Hess’ law also known as Hess’s law of constant heat summation states, “at constant temperature, heat energy changes (enthalpy – ΔHrec) accompanying a chemical reaction will remain constant, irrespective of the way the reactants react to form product”.
Hess’ law is based on the state function character of enthalpy and the first law of thermodynamics. Energy (enthalpy) of a system (molecule) is a state function. So, enthalpy of reactant and product molecules is a constant and does not change with origin and path of formation.
The first law of thermodynamics states that the total energy of the substances before and after any (physical or chemical) change should be equal. According to the law, the total energy of the reactant should be equal to the total energy of the product. Any difference in the energy between the reactants and products is also fixed at a particular temperature and will not change with the path followed by the reactants to form products. Hence, heat energy also can be considered as a reactant or product of the reaction and included in the reaction.

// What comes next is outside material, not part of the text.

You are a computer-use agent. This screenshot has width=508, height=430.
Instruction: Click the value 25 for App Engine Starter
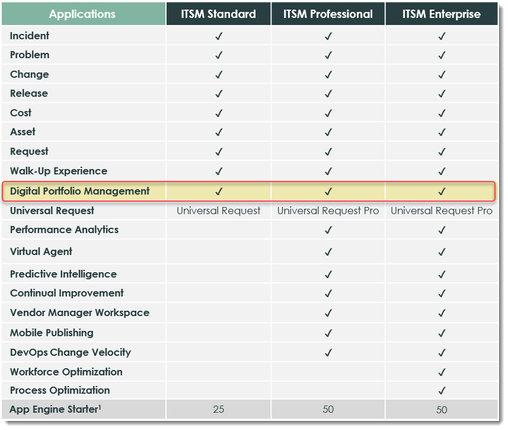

Hence, exothermic reactions can be written as: A + B → C + D + ΔH
Similarly, endothermic reactions become: A + B + ΔH → C + D
This allows reactions containing reactants and products to be treated as algebraic equations and carrying out mathematical operations on them. It should be remembered, that an exothermic reaction in one direction will be endothermic in the reverse direction and vice-verse.
Importance of Hess Law
Every substance (atom/ molecules) possess energy within. The internal energy depends on the nature of force existing in the substance and the temperature. When the substance undergoes chemical reactions, some bonds connecting some atoms are broken and some bonds are made new. The breaking and making of bonds involve energy.
So, in reactions, product substances may have either less or the same or more energy than the reacting substances. Reactions accordingly may release heat to become exothermic or absorb heat and endothermic. Reactants may further react to give the product;
In single-step or
In multi-steps or
Along with other products.
Knowledge of the energy changes in any reaction is essential for the manipulation of the reactants and products in a chemical process to our requirement.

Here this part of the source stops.